◆ What is asked ◆
(1) Can you condense the paragraph of the movie review that begins "It's often been said" into a shorter version that keeps its main facts?
(2) Can you reproduce the movie review starting at "Well yet again" and ending at "of cinematic action.", with "book" switched to "novel" wherever it occurs?

* start Text to read *

Well yet again I seem to have lapsed when meaning to show my face on here more often, so to speak, so here are some films I've seen recently and what I made of them:
#1 The Martian
A while ago my friend and lapsed blogger Argent, lent me the book of The Martian - I found it an interesting book which was clearly well researched but, if I'm honest, I found the level of actual science in the book a bit hard going sometimes. When I first heard it was going to be a film I really wasn't sure it would translate well for precisely that reason - how much of the book would be sacrificed in the name of cinematic action.
It's often been said that Ridley Scott is more interested in the look and feel of a film than the script and that, as a result, some of his films have struggled -but when, by some chance, he is given a good script he really delivers the goods. In this case the story finds our hero marooned on Mars after his crew flee in a storm, leaving him for dead. From thereon in he is left to try and problem-solve long enough to be rescued.
The key element in a film like this has to be the watch-ability of the main actor and Matt Damon was an excellent choice here as he walks around the habitat growing potatoes, creating water and suffering endless disco music whilst chatting to himself the entire time and trying to communicate with Earth.
The film is visually stunning, but I have to admit that it took a second viewing for me to really engage with the story - possibly because having read the book I already knew the outcome or perhaps because I never really felt he was in much danger. Still, all things considered, this is definately worth a watch - but I don't know if it would stand up to repeated watching on home video.

* end Text to read *
* start Provided material *

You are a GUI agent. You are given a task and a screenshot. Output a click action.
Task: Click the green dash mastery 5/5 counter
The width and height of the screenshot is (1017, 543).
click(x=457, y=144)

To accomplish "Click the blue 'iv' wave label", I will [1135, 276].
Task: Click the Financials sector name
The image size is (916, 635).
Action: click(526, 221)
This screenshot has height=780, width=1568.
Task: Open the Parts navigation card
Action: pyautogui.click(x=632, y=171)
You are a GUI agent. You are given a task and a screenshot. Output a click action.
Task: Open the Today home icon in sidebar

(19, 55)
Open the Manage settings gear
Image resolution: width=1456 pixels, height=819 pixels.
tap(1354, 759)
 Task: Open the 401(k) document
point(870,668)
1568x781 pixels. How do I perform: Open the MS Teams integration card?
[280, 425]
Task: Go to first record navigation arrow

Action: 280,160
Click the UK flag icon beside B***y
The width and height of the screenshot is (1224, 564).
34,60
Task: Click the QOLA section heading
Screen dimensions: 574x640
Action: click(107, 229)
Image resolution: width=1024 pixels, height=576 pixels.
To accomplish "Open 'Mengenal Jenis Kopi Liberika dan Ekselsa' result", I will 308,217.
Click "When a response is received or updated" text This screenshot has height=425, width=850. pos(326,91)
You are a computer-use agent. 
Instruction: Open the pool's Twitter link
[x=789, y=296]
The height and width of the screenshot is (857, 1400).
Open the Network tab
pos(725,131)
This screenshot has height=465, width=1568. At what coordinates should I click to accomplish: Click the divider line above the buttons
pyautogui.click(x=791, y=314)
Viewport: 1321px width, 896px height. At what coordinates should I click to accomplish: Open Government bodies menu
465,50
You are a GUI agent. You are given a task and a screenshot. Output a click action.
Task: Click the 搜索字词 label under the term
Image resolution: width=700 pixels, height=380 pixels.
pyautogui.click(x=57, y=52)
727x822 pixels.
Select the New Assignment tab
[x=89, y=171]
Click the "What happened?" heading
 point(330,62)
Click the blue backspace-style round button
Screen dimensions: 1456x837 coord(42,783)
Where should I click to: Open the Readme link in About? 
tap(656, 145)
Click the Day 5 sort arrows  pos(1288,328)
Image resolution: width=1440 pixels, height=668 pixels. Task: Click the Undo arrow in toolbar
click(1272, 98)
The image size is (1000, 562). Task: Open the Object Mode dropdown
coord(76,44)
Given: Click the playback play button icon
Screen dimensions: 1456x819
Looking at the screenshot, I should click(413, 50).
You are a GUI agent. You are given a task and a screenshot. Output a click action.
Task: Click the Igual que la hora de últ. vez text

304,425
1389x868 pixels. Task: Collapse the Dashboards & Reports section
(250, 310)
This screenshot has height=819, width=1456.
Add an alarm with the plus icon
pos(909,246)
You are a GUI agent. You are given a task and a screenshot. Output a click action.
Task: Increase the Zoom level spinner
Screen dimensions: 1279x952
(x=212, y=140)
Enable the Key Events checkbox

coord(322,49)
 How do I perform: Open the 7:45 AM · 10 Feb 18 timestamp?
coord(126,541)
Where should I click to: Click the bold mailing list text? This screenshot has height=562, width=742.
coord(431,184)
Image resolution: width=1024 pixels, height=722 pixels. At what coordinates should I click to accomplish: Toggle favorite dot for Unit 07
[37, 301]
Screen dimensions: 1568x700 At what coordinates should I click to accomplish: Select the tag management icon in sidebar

* end Provided material *

◆ Written answers ◆
(1) Ridley Scott is often said to care more about a film's look and feel than its script, which has hurt some of his films, but he delivers when given a good script. In this story, the hero is left for dead on Mars after his crew flee a storm, and he has to solve problems long enough to be rescued.

(2)
Well yet again I seem to have lapsed when meaning to show my face on here more often, so to speak, so here are some films I've seen recently and what I made of them:
#1 The Martian
A while ago my friend and lapsed blogger Argent, lent me the novel of The Martian - I found it an interesting novel which was clearly well researched but, if I'm honest, I found the level of actual science in the novel a bit hard going sometimes. When I first heard it was going to be a film I really wasn't sure it would translate well for precisely that reason - how much of the novel would be sacrificed in the name of cinematic action.